We can escape all ads and dark UI patterns by delegating this task to AI agents. We could have it collect our feeds, filter, rank and summarize them to our preferences, not theirs. I think every web browser, operating system and mobile device will come equipped with its own LLM agent.
The development of AI screen agents will probably get a big boost from training on millions of screen capture videos with commentary on YouTube. They will become a major point of competition on features. Not just browser, but also OS, device and even the chips inside are going to be tailored for AI agents running locally.
If everyone consumes like that what's even the incentive for content creators?

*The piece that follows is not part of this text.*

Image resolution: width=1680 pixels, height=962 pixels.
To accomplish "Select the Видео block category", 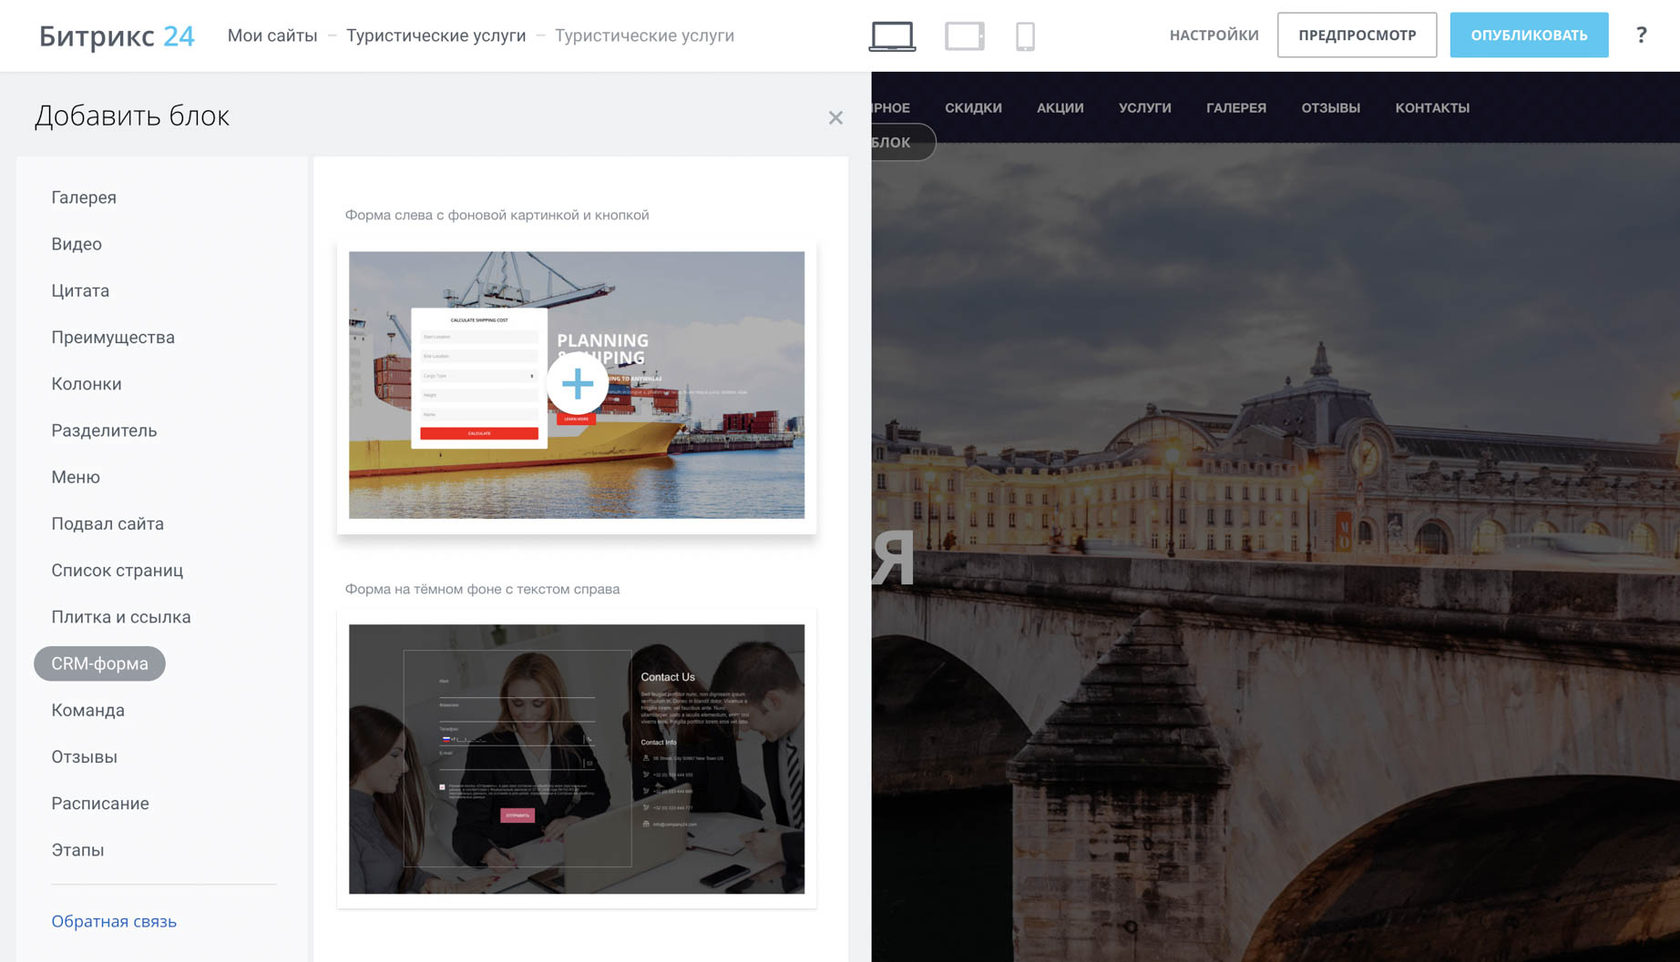I will 77,244.
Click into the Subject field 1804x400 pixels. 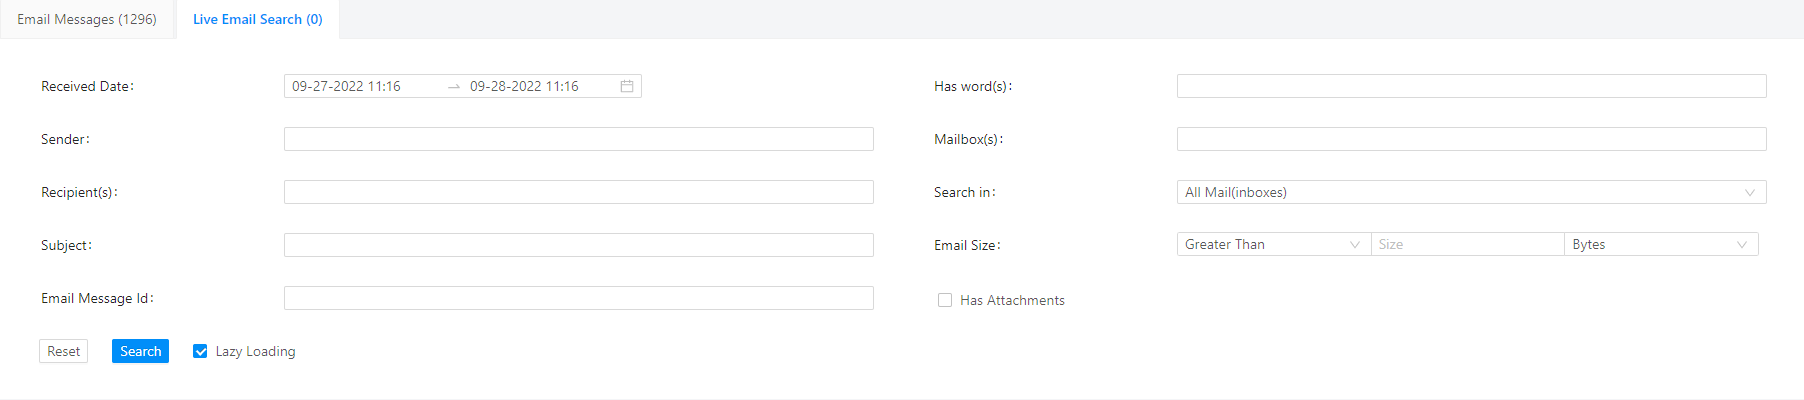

If content creators can't find anything that is uniquely human and cannot be made by AI, then maybe they are not creative enough for the job. The thing about generative AI is that it can take context, you can put a lot or very little guidance in it. The more you specify, the more you can mix your own unique sauce in the final result.
I personally use AI for text style changes, as a summarizer of ideas and as rubber duck, something to bounce ideas off of. It's good to get ideas flowing and sometimes can help you realize things you missed, or frame something better than you could.
I didn't run into a lot of timeouts while using it myself, but you would probably need another search source if you plan to host this service for multiple users at the same time.
There are projects like flareresolverr which might be interesting
If you're open to it, it would be great if you could make a post explaining how you built this. Even if it's brief. Trying to learn more about this space and this looks pretty cool. And ofc, nice work!
a primer - https://github.com/nilsherzig/LLocalSearch/issues/17
guys, i didn't thought there would be this much interest in my project haha. I feel kinda bad for just posting it in this state haha. I would love to make a more detailed post on how it works in the future (keep an eye on the repo?)
To scrape the websites, do you just blindly cut all of the HTML into defined size chunks or is there some more sophisticated logic to extract text of interest ?
I'm wondering because most news websites now have a lot of polluting elements like popups, would they also go into the database ?
If you look at the vector handler in his code, he is using blue Monday sanitizer and doing some "replaceAll".
So I think there may be some useless data in the vector, but that may not be a issue since it is coming from multiple sources (for simple question at least)
Your project looks very cool. I had on my ‘list’ to re-learn Typescript (I took a TS course about 5 years ago, but didn’t do anything with it) so I just cloned your repo so I can experiment with it.
EDIT: I just noticed that most of the code is Go. Still going to play with it!
Thanks :). Yea only the web part is typescript and I really wouldn't recommend to learn from my typescript haha
"normal consumer GPU"... well mine is a 4GB 6600.. so I guess that varies.
Sorry it wasn't my intention to gatekeep, but my 300€ card really is on the low end of LLM Things
any plans to support other backends besides ollama?
Sure (if they are openai api compatible i can add them within minutes) otherwise I'm open for pull requests :)
Also, i don't own an Nvidia Card or Windows / MacOS
This is awesome, would love if there were executable files where these dependencies are needed. That would make it wayyyy more accessible rather than just to those that know how to use the command line and resolve dependencies (yes, even docker runs into that when fighting the local system).